# 1786 Russian Leather collection.......



## MoosicPa (Jan 30, 2008)

I became interested in this leather a few years ago when I read an article in Esquire about it, and ordered a pair of oxfords from N&L. I then acquired a belt and second pair of shoes from George Cleverley. Finally, I ordered a custom briefcase from Cleverley made of the leather, and it was delivered yesterday........ for those of you familair with the recovered leather, it has a very strong birchwood smell from the original treatment of the leather, and the briefcase is especially so......


----------



## katon (Dec 25, 2006)

Very nice!


----------



## Dieu et les Dames (Jul 18, 2012)

That is a handsome briefcase.


----------



## Oldsarge (Feb 20, 2011)

Given how much they charge for it, it'd better be!


----------



## cincydavid (May 21, 2012)

I wish I needed a briefcase...I almost never take anything out of the office, and if I do, I use the black nylon satchel that came with my company laptop.


----------



## eagle2250 (Mar 24, 2006)

A very handsome collection indeed! I was really tempted by the shoe designs, but was concerned as to how well they would hold up to present day abuse/use. Are those hides from yesteryear holding up well under regular wear? Do they require any special care to maintain them?


----------



## Tilton (Nov 27, 2011)

When did you order it? Just curious because Put This On claims, in a 2011 article, that all of the hides had been used already. Also, are we really looking at $5000 shoes?


----------



## TsAr (Mar 21, 2013)

Really nice stuff you have got there....how much did they charge you for the shoes?


----------



## Hobson (Mar 13, 2007)

If I remember correctly Brooks Brothers had a very limited number of Peal briefcases made up in this leather back in the late eighties, early nineties. Probably made by either Tanner Krolle or Swaine Adeney. Loved the story behind it.


----------



## TheGreatTwizz (Oct 27, 2010)

Beautiful, beautiful leather.

A member here had access to some of the hides and gets cufflinks made up. I can only imagine how something of the size of that attaché came out. Congrats on the pickup!


----------



## ricardofrancisco (Jan 1, 2013)

→ Data records

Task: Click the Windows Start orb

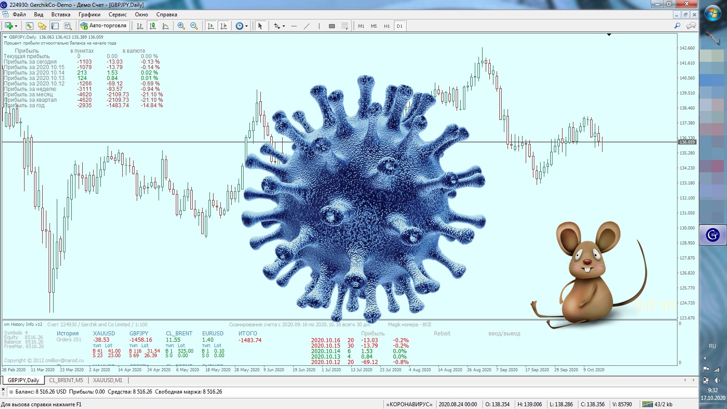Action: [712, 13]
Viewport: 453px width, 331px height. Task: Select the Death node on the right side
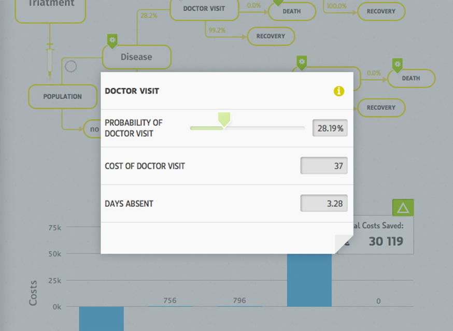[411, 78]
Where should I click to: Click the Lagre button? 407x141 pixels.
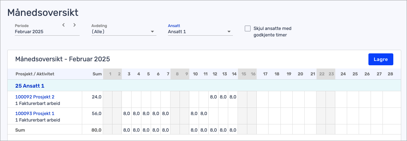[381, 59]
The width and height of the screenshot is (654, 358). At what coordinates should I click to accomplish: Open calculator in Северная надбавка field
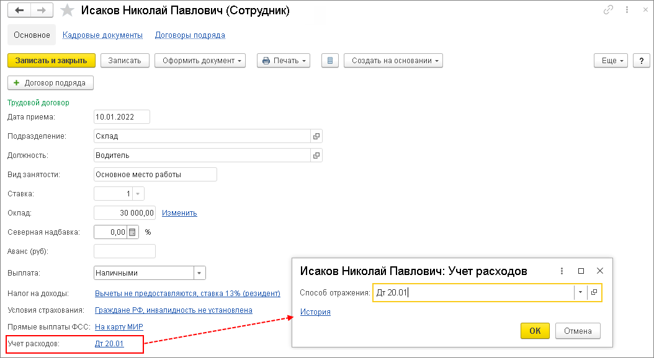click(132, 232)
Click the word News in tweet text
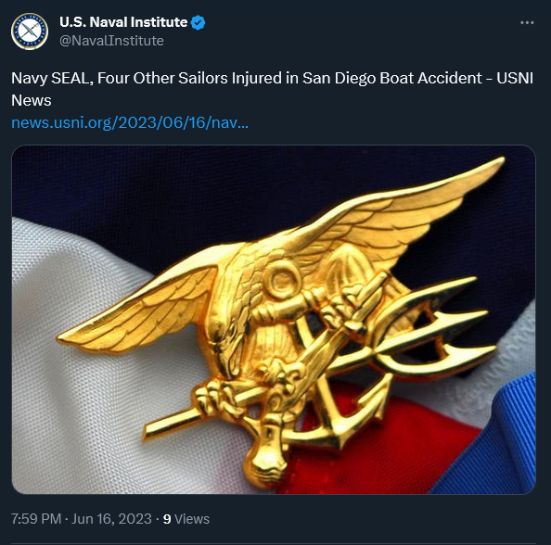Viewport: 551px width, 545px height. tap(32, 100)
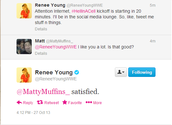Open the #HellInACell hashtag link
172x125 pixels.
[x=83, y=11]
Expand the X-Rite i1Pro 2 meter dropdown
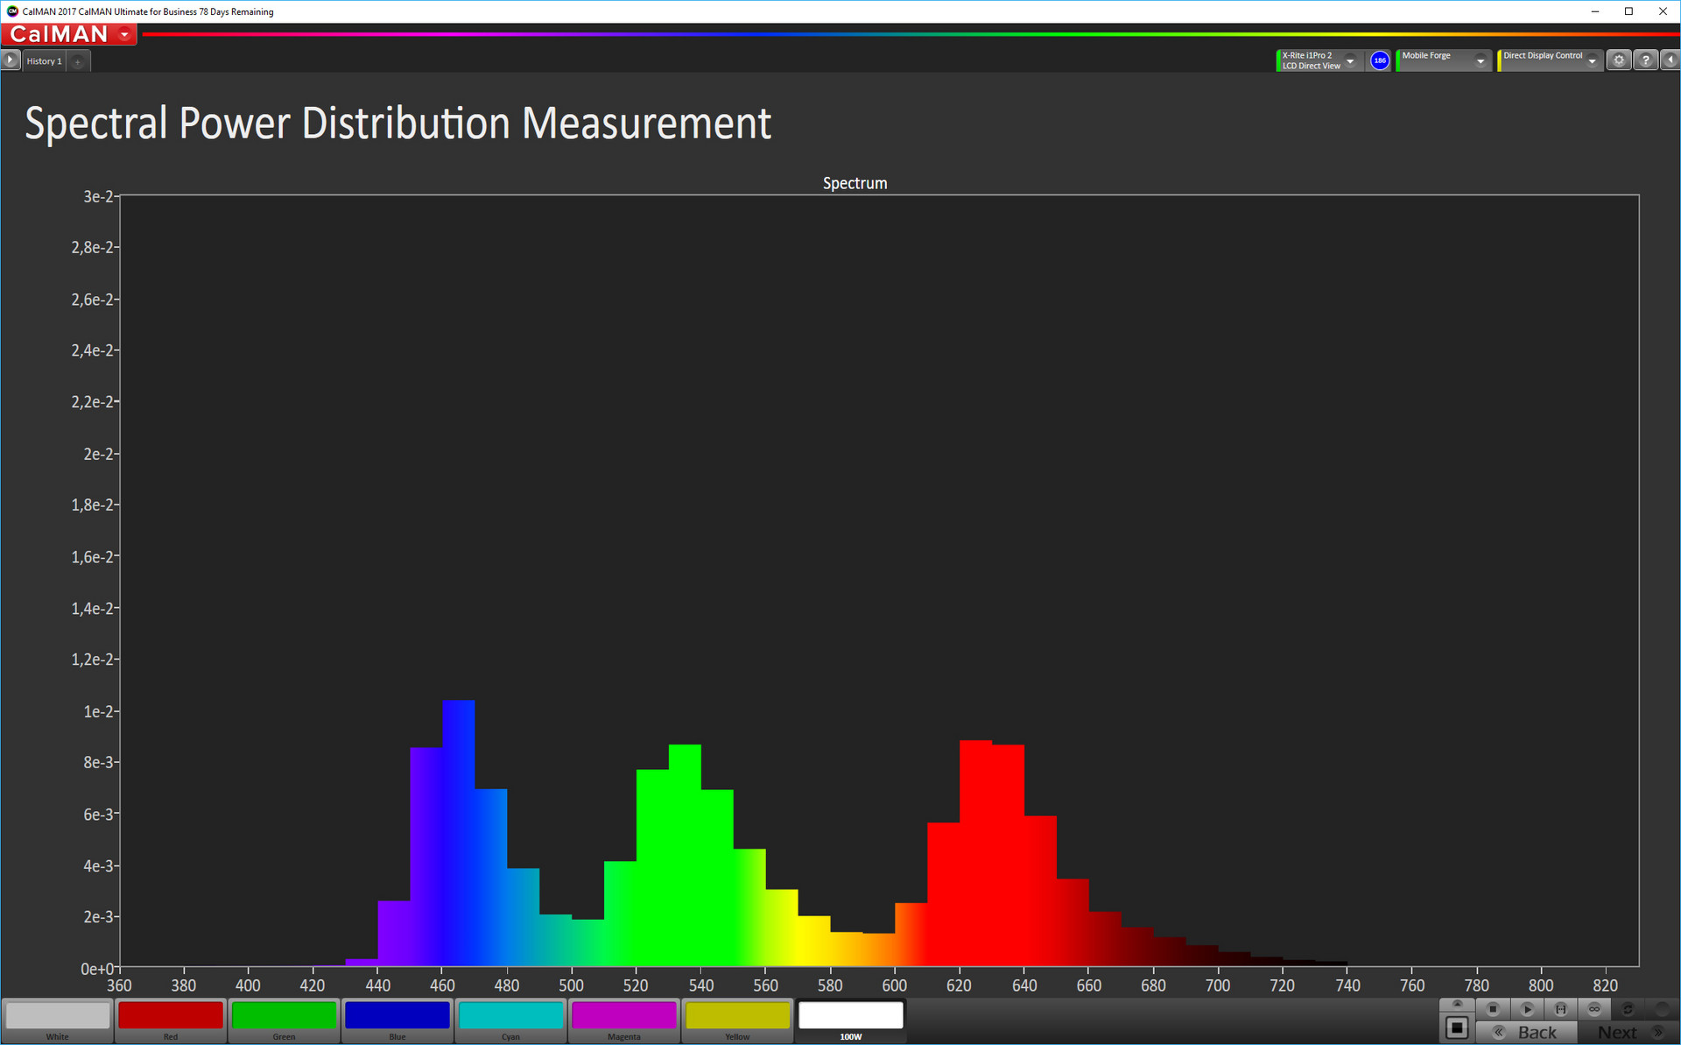 pyautogui.click(x=1350, y=60)
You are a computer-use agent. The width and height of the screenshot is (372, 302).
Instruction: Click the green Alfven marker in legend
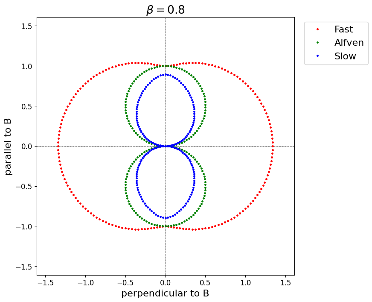317,43
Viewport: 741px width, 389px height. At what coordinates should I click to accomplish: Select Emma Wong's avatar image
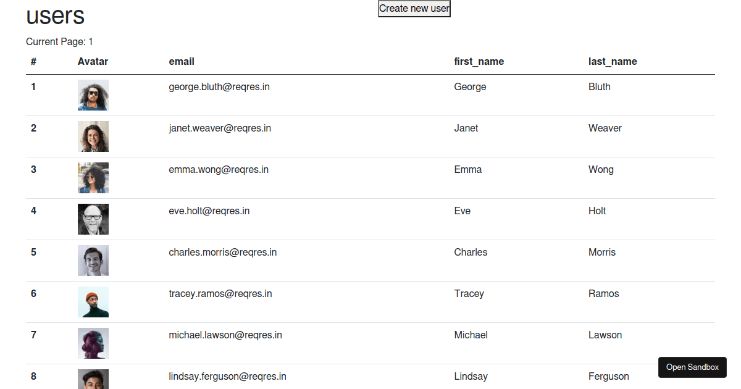(93, 178)
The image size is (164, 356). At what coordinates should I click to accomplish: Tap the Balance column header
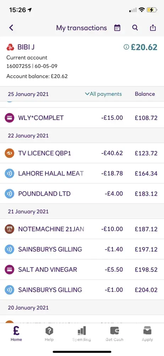tap(145, 94)
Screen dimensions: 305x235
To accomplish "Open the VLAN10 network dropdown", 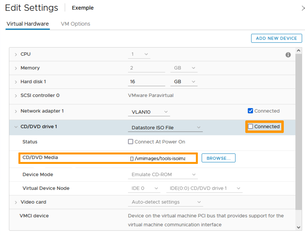I will coord(149,112).
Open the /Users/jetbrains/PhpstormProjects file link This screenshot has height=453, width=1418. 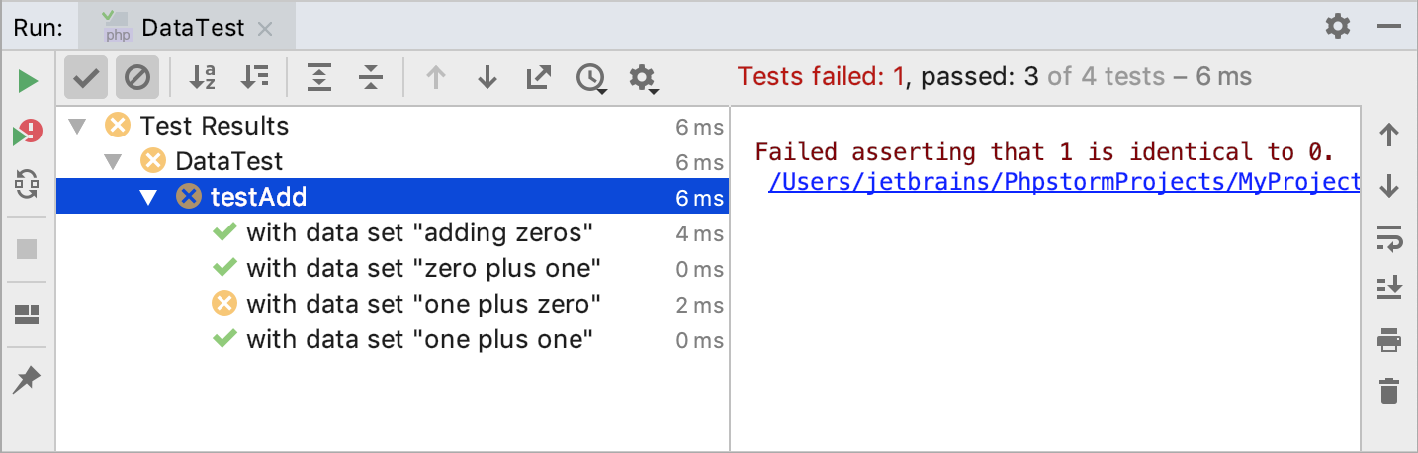1064,182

→ Tasks to perform
[1] Could you print the passage of the Russian leather thread from "## TsAr (Mar" to "story behind it.", word for word?
[2] Can you shift the rows from the line with "Expand the X-Rite i1Pro 2 meter dropdown" to the line with "tap(145, 94)" by writing those lines out again, requests included, with 7 added to every coordinate in the answers? Leave the pictures out.

→ Per-task answers
[1]
## TsAr (Mar 21, 2013)

Really nice stuff you have got there....how much did they charge you for the shoes?


----------



## Hobson (Mar 13, 2007)

If I remember correctly Brooks Brothers had a very limited number of Peal briefcases made up in this leather back in the late eighties, early nineties. Probably made by either Tanner Krolle or Swaine Adeney. Loved the story behind it.

[2]
Expand the X-Rite i1Pro 2 meter dropdown
 pyautogui.click(x=1357, y=67)
You are a computer-use agent. The width and height of the screenshot is (372, 302).
Instruction: Click the green Alfven marker in legend
324,50
Viewport: 741px width, 389px height. At what coordinates should I click to accomplish: Select Emma Wong's avatar image
(100, 185)
The image size is (164, 356). At what coordinates should I click to accomplish: Tap the Balance column header
tap(152, 101)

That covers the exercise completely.